Les chefs d’accusation retenus sont : association de malfaiteurs, traite des personnes et complicité, tentative d’exploitation sexuelle, proxénétisme, incitation à la débauche et faux en documents administratifs.
« L’opération a été déclenchée suite à un renseignement opérationnel daté du 17 février 2026. L’enquête a révélé un réseau organisé de recrutement par ruse en Sierra Leone », informe la police.
Le modus operandi : La principale mise en cause approchait des familles en Sierra Leone avec un projet d’emploi fictif au Sénégal, prenant en charge l’intégralité des frais de voyage. « Les victimes transitaient par Conakry, puis rejoignaient Ziguinchor via Manda-douane », renseigne-elle.
« En réalité, ce voyage n’était qu’un stratagème visant à placer les jeunes filles dans un circuit d’exploitation sexuelle. Une surveillance ciblée au garage routier de Ziguinchor a permis d’interpeller la recruteuse au moment où elle réceptionnait une nouvelle victime », fait remarquer les limiers.
Lors de son audition, elle a admis l’existence d’une structure tarifaire pour ce trafic :
• 100 000 FCFA pour le transport et 50 000 FCFA de commission par victime.
• Les victimes étaient choisies sur photos via les réseaux sociaux (WhatsApp).
• Chaque victime se voyait imposer une dette fictive de 1 500 000 FCFA, à rembourser par traites mensuelles de 300 000 FCFA issues de l’exploitation sexuelle.
L’intervention dans un appartement situé au quartier Goumel (Ziguinchor) a permis de découvrir :
– Chargée de la surveillance constante des victimes pour prévenir toute velléité de fuite.
– Recrutée en novembre 2025, elle était maintenue dans l’appartement sous la contrainte d’une dette non encore apurée.
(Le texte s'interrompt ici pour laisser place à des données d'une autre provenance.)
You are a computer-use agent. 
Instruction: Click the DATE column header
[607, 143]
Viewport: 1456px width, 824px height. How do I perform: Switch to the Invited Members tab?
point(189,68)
– Gérant d’un débit de boisson local, il fournissait l’hébergement occulte moyennant une rétribution mensuelle, facilitant ainsi l’activité criminelle.
« L’opération s’est soldé par l’interpellation du cerveau de la filière locale, du Garant de la séquestration des victimes, du complice pour avoir fourni les moyens logistiques (logement) et de la saisie de documents administratifs sierra-léonais présumés faux », indique la police.